- What is being asked
Only the lines from the one with "Where should I" through the last line of the data below are to be duplicated, exactly and without pictures.

##### Listed entries

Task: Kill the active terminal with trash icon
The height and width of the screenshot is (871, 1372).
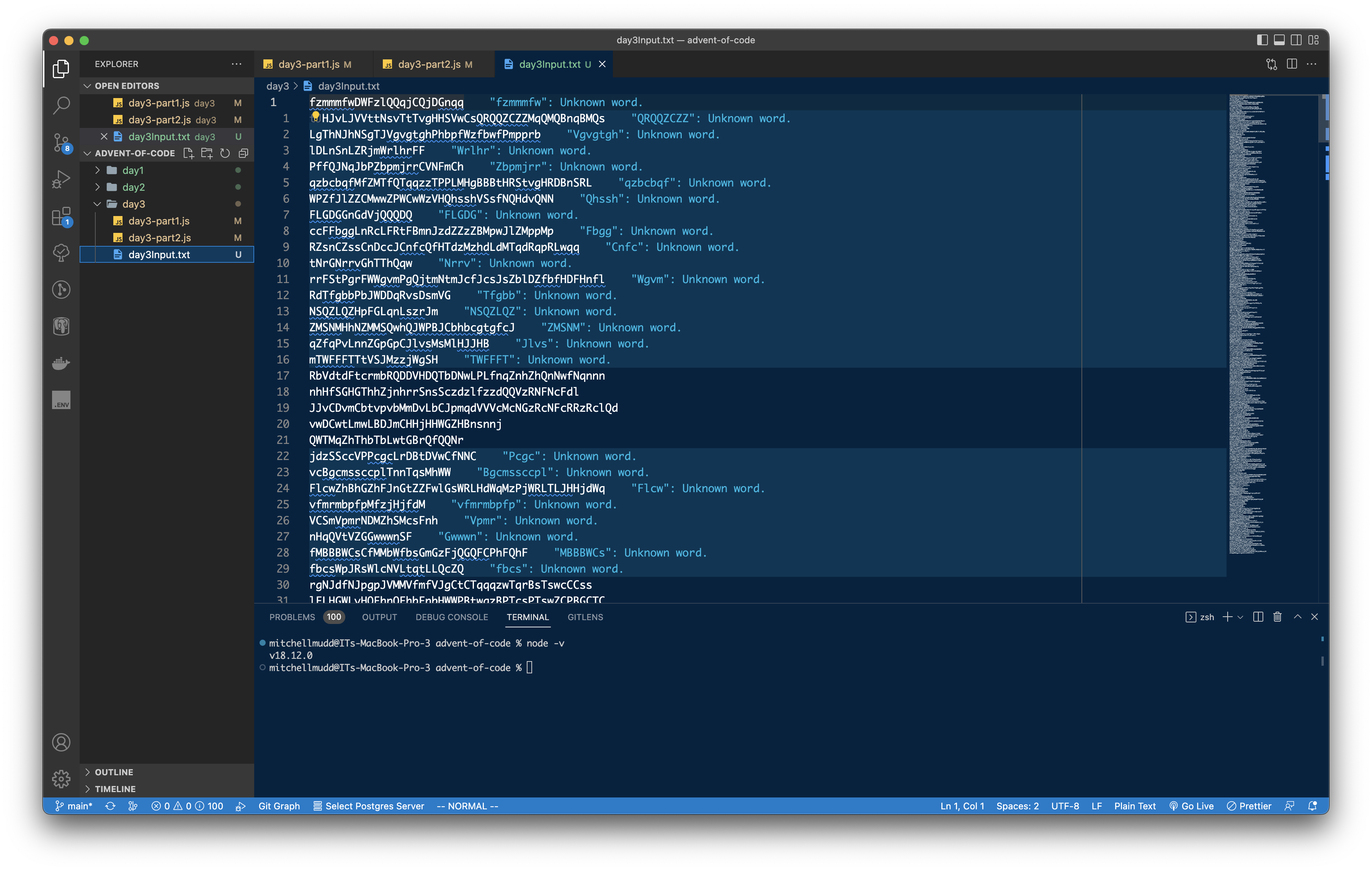Action: pyautogui.click(x=1277, y=617)
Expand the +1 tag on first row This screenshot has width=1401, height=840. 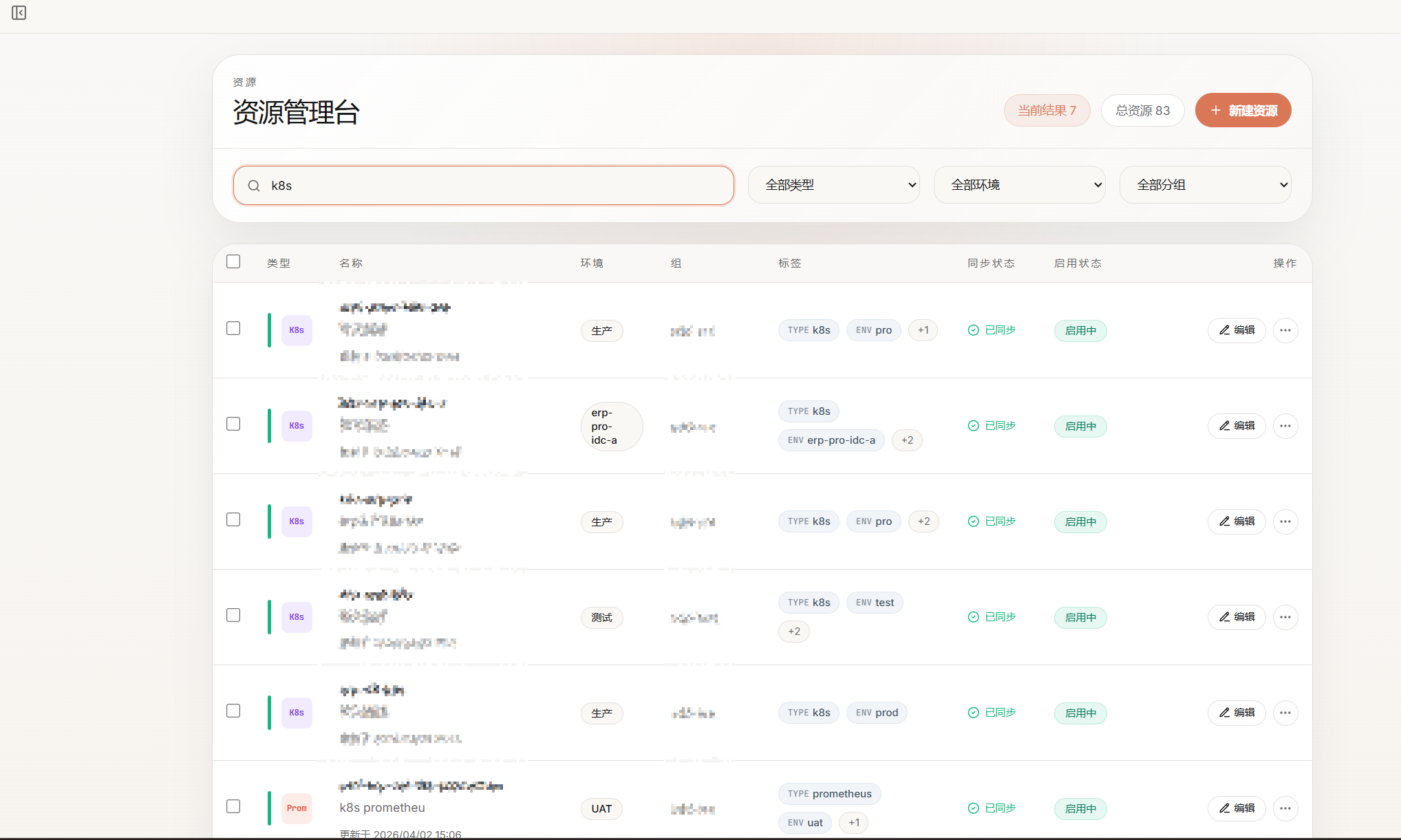click(x=923, y=330)
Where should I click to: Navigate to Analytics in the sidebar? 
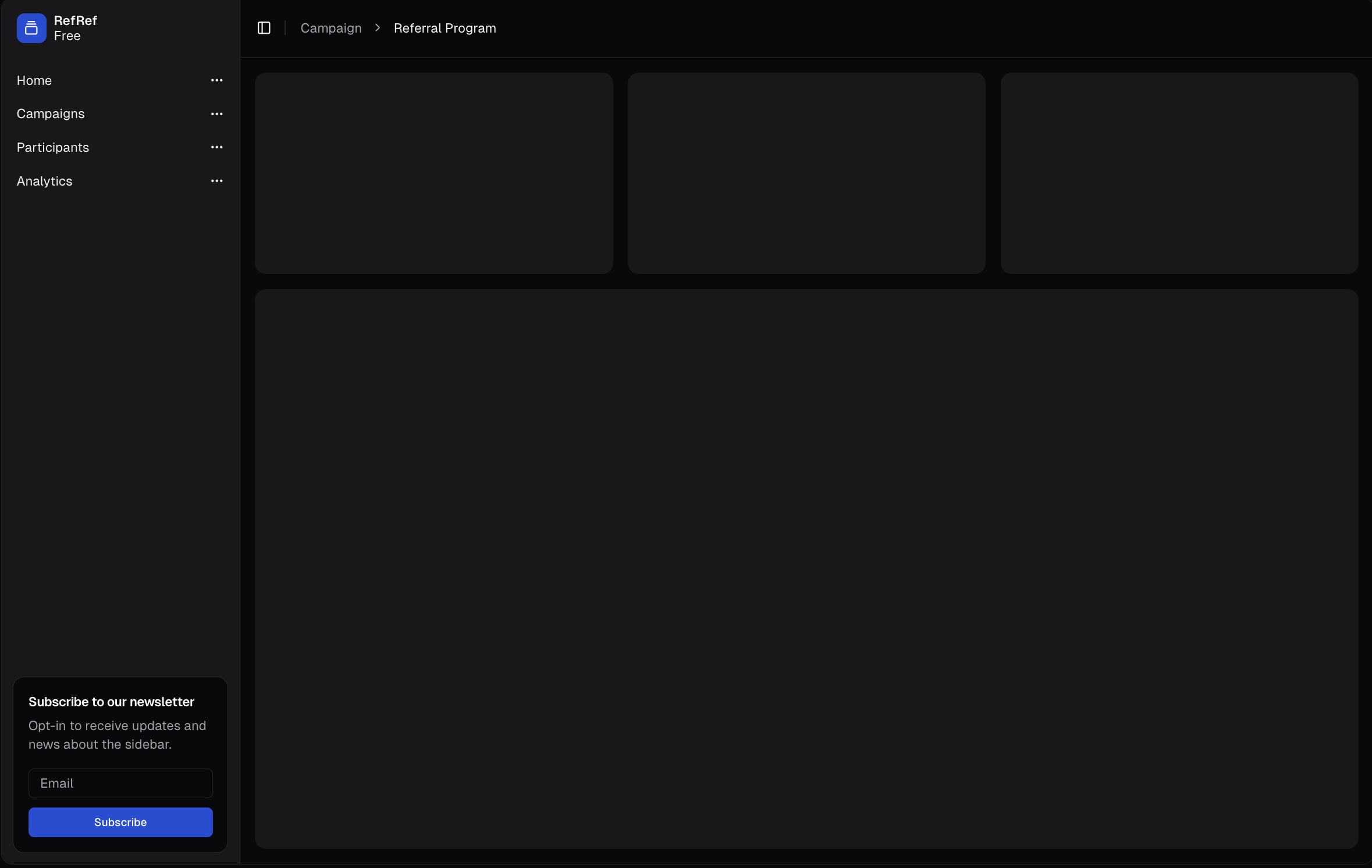[45, 182]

##########

- Finished task
Where should I click to: Navigate to Analytics in the sidebar? 
[45, 182]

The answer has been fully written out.